EXERCISE BRIEF.
Your answer should be the records below, written out exactly.

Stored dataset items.
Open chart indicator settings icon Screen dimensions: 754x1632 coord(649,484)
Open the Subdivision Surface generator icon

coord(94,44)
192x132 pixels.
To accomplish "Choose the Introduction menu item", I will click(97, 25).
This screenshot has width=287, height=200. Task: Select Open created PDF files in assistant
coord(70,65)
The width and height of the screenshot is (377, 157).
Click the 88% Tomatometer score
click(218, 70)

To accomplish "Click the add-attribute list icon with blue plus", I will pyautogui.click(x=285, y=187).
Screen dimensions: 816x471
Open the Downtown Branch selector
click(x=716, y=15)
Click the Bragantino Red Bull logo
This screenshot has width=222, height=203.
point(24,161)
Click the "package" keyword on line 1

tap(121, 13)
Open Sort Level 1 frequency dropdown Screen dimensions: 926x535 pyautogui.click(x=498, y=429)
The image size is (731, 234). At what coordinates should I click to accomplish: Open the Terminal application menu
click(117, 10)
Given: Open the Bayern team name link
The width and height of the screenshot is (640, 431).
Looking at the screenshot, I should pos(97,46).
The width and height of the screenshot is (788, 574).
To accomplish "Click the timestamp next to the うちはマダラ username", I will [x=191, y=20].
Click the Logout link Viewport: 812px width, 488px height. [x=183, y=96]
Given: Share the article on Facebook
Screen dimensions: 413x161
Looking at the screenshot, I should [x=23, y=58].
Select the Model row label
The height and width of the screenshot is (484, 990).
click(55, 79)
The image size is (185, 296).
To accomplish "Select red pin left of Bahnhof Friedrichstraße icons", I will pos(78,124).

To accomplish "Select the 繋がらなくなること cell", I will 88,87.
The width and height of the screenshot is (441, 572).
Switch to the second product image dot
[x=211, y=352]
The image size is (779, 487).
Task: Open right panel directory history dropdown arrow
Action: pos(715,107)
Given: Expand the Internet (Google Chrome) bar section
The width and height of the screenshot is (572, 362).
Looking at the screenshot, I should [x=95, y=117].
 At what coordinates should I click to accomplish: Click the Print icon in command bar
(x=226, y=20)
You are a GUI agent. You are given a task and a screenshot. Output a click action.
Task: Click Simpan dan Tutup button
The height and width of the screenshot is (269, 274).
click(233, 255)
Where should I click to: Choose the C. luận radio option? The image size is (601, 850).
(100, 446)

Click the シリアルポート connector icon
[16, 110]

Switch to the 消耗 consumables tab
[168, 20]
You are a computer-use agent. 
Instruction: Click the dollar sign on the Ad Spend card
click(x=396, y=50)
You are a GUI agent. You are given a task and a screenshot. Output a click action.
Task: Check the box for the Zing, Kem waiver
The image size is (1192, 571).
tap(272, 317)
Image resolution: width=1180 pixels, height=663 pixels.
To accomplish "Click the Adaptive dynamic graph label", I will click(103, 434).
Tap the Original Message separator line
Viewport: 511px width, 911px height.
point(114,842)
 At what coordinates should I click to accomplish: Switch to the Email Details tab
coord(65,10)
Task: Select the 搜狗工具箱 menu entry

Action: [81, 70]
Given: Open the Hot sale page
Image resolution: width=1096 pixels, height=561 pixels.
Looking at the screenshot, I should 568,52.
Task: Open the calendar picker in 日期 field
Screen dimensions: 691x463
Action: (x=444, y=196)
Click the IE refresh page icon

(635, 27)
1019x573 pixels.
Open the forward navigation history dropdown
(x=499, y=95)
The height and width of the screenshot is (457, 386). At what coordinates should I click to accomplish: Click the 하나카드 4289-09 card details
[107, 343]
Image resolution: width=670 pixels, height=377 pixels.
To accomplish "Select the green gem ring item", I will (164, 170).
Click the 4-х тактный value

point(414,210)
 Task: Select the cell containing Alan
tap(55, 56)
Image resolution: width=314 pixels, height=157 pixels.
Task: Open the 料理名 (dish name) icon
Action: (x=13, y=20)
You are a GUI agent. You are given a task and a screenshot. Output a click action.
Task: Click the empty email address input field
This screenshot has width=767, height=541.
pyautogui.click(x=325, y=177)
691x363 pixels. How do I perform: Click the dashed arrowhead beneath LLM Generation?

SOLUTION TO THIS TASK.
Open chart indicator settings icon Screen dimensions: 754x1632 coord(649,484)
Open the Subdivision Surface generator icon

coord(94,44)
192x132 pixels.
To accomplish "Choose the Introduction menu item", I will click(97, 25).
This screenshot has width=287, height=200. Task: Select Open created PDF files in assistant
coord(70,65)
The width and height of the screenshot is (377, 157).
Click the 88% Tomatometer score
click(218, 70)

To accomplish "Click the add-attribute list icon with blue plus", I will pyautogui.click(x=285, y=187).
Screen dimensions: 816x471
Open the Downtown Branch selector
click(x=716, y=15)
Click the Bragantino Red Bull logo
This screenshot has width=222, height=203.
point(24,161)
Click the "package" keyword on line 1

tap(121, 13)
Open Sort Level 1 frequency dropdown Screen dimensions: 926x535 pyautogui.click(x=498, y=429)
The image size is (731, 234). At what coordinates should I click to accomplish: Open the Terminal application menu
click(117, 10)
Given: Open the Bayern team name link
The width and height of the screenshot is (640, 431).
Looking at the screenshot, I should pos(97,46).
The width and height of the screenshot is (788, 574).
To accomplish "Click the timestamp next to the うちはマダラ username", I will [x=191, y=20].
Click the Logout link Viewport: 812px width, 488px height. [x=183, y=96]
Given: Share the article on Facebook
Screen dimensions: 413x161
Looking at the screenshot, I should [x=23, y=58].
Select the Model row label
The height and width of the screenshot is (484, 990).
click(55, 79)
The image size is (185, 296).
To accomplish "Select red pin left of Bahnhof Friedrichstraße icons", I will pos(78,124).

To accomplish "Select the 繋がらなくなること cell", I will 88,87.
The width and height of the screenshot is (441, 572).
Switch to the second product image dot
[x=211, y=352]
The image size is (779, 487).
Task: Open right panel directory history dropdown arrow
Action: pos(715,107)
Given: Expand the Internet (Google Chrome) bar section
The width and height of the screenshot is (572, 362).
Looking at the screenshot, I should [x=95, y=117].
 At what coordinates should I click to accomplish: Click the Print icon in command bar
(x=226, y=20)
You are a GUI agent. You are given a task and a screenshot. Output a click action.
Task: Click Simpan dan Tutup button
The height and width of the screenshot is (269, 274).
click(233, 255)
Where should I click to: Choose the C. luận radio option? The image size is (601, 850).
(100, 446)

Click the シリアルポート connector icon
[16, 110]

Switch to the 消耗 consumables tab
[168, 20]
You are a computer-use agent. 
Instruction: Click the dollar sign on the Ad Spend card
click(x=396, y=50)
You are a GUI agent. You are given a task and a screenshot. Output a click action.
Task: Check the box for the Zing, Kem waiver
The image size is (1192, 571).
tap(272, 317)
Image resolution: width=1180 pixels, height=663 pixels.
To accomplish "Click the Adaptive dynamic graph label", I will click(103, 434).
Tap the Original Message separator line
Viewport: 511px width, 911px height.
point(114,842)
 At what coordinates should I click to accomplish: Switch to the Email Details tab
coord(65,10)
Task: Select the 搜狗工具箱 menu entry

Action: [81, 70]
Given: Open the Hot sale page
Image resolution: width=1096 pixels, height=561 pixels.
Looking at the screenshot, I should 568,52.
Task: Open the calendar picker in 日期 field
Screen dimensions: 691x463
Action: (x=444, y=196)
Click the IE refresh page icon

(635, 27)
1019x573 pixels.
Open the forward navigation history dropdown
(x=499, y=95)
The height and width of the screenshot is (457, 386). At what coordinates should I click to accomplish: Click the 하나카드 4289-09 card details
[107, 343]
Image resolution: width=670 pixels, height=377 pixels.
To accomplish "Select the green gem ring item", I will (164, 170).
Click the 4-х тактный value

point(414,210)
 Task: Select the cell containing Alan
tap(55, 56)
Image resolution: width=314 pixels, height=157 pixels.
Task: Open the 料理名 (dish name) icon
Action: (x=13, y=20)
You are a GUI agent. You are given a task and a screenshot. Output a click action.
Task: Click the empty email address input field
This screenshot has width=767, height=541.
pyautogui.click(x=325, y=177)
691x363 pixels. How do I perform: Click the dashed arrowhead beneath LLM Generation?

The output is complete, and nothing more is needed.